21.12.08

models of the world

“So the problem here is something which looked to be a very solid edifice and indeed a critical pillar to market competition and free markets did break down and I think that shocked me. I still do not fully understand why it happened and obviously to the extent that I figure out where it happened and why, I will change my views. As the facts change, I will change.”
Alan Greenspan, Oct 2008,congressional testimony


"We are, without question, the strongest and most effective industrial union in the world," We have taken on the most powerful corporations in the world, and, despite their power and their great wealth, we have always prevailed."
Walter Reuther, UAW president, 1970


as humans, we try to make sense of the world around us, both on the mundane, day-to-day level, and, for most of us, on a cosmic ‘why’ level as well. Science, religion, ethics and morality, laws and governance are all means for investigating and promoting a sense of order and meaning in our lives. In current parlance, we create “models of our world”; holistic pictures of how things work, what the rules are, the customary behaviors of the actors or forces within the model that we can expect to see.

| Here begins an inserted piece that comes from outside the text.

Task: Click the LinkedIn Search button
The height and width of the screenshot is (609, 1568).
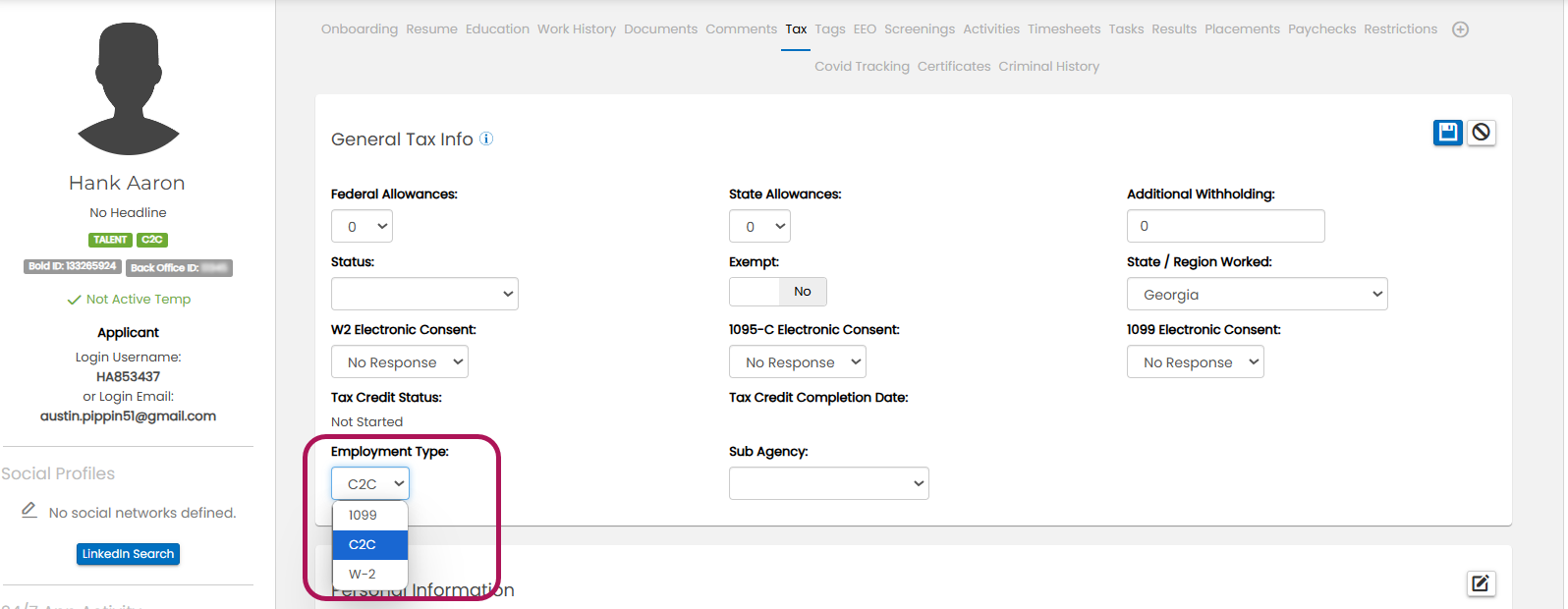Action: pyautogui.click(x=128, y=554)
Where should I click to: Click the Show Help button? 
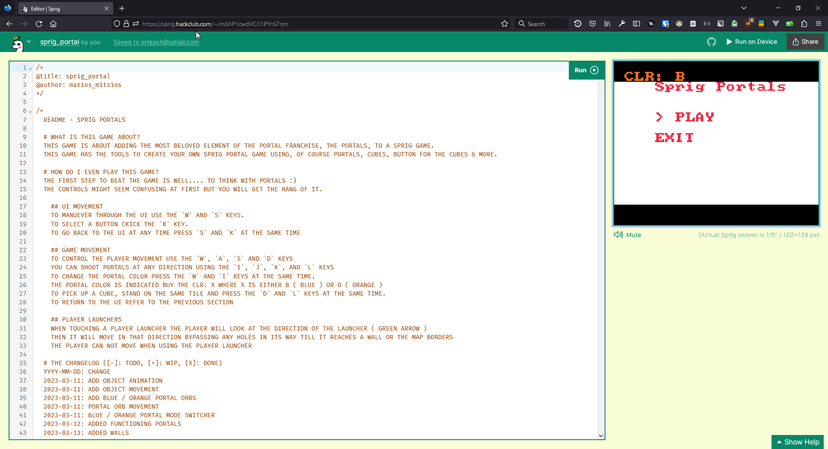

our models can be self-reinforcing; the more they seem to prove themselves true, the more likely we are to follow them, to invoke their rules if people’s actions don’t follow, or raise expectations about who the winners or losers will be within the model. we begin to believe that our models equal reality and become attached to our expectations. we are comforted by the predictability of things, and when hard times come, we assume we understand the whys and wherefores, and can fix it.

the 'free market' and auto workers' union models worked in their times as responses to those times. but the thousands of intervening days brought incremental social, economic, political, demographic and natural changes that did not fit into the “model”. the models did not change and now they have collapsed. this is Pluto in Cap; the changes that are coming will be fundamental.

but our universe is not static. change is a constant. models need to remain flexible and open to new input, new conditions or risk diverging from reality. when the gap between our view of reality and true reality gets large enough, we have crisis. we have to change.

it is time to look around and see what’s really happening and make the necessary adjustments and re-alignments. many are having this happen to them through external forces of foreclosure and job loss; they are caught up in the immense realignment of the ‘American’ model. once a beacon of light in the world, the fundamentals of freedom, opportunity and ingenuity have been perverted into recklessness, self promotion and greed. it is time to realign those fundamentals within the reality of limited resources, inequality, and the need for tolerance and sustainability. The US made a huge stride in that direction with the election of Obama and I am hopeful that we can make the needed changes. but there are still dark and difficult days ahead. It is our individual choices that will swing the balance and you should take this opportunity to give your own model of the world a reality check.